Thank you for your comments and messages. They are appreciated. And thanks for buying the album. Here are a few notes about the music:

I like the way the album begins. A single melody line, without accompaniment. The song title is a hint. “Black Rose” uses the same chord structure as “La Rosa Negra”, from “Borrasca”. I called the idea “RePLay” – like Re-Use or Recycle. Same chords, new melodies and arrangement.
The same is true for “Uma Dança”. The chords are from “Dancing Alone”, from the album “Dune”.

“Saudade” – I already mentioned Jon’s beautiful bowed bass work on that piece in an earlier post. The piece starts with a chorus that plays 3/4 against 4/4. During the chorus the rhythm guitar on the right side accents the waltz, which also makes that part sound a little slower, since three beats per bar move more slowly than four beats per bar.
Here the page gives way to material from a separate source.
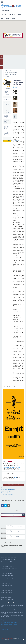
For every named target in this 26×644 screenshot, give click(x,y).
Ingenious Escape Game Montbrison (17, 34)
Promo (19, 14)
I love the way the melody stretches forward and starts to play ahead of the beat at 2’45”, before rejoining the beat at 2’53”. I added the section that starts at 4’05” to feature the bowed bass and because I wanted to hear more of it.

I already mentioned “Uma Dança”. I love the way the piece shifts into high gear at 2’14”, love the low harmony melody guitar at 2’39”, love the way the cajon, on the left, urges the music on while the djembe, on the right, sounds relaxed, and the way the bass holds everything together. I like that this last section is too short and that I want to hear more of it every time I listen to it – even after a hundred times it feels too short.

The fourth new piece is “The Sea Between”. A couple of friends expressed that they felt this piece might be the sleeper of the album. The stereo introduction was a surprise. I performed the part, a tremolo played by three fingers while the melody was played with the thumb, a couple of times and when I listened to the recording decided they might overlap nicely if panned left and right. Most of the time it sounds as if only one tremolo is playing and only briefly can one hear that these are actually two tremolo parts that happen to line up very well.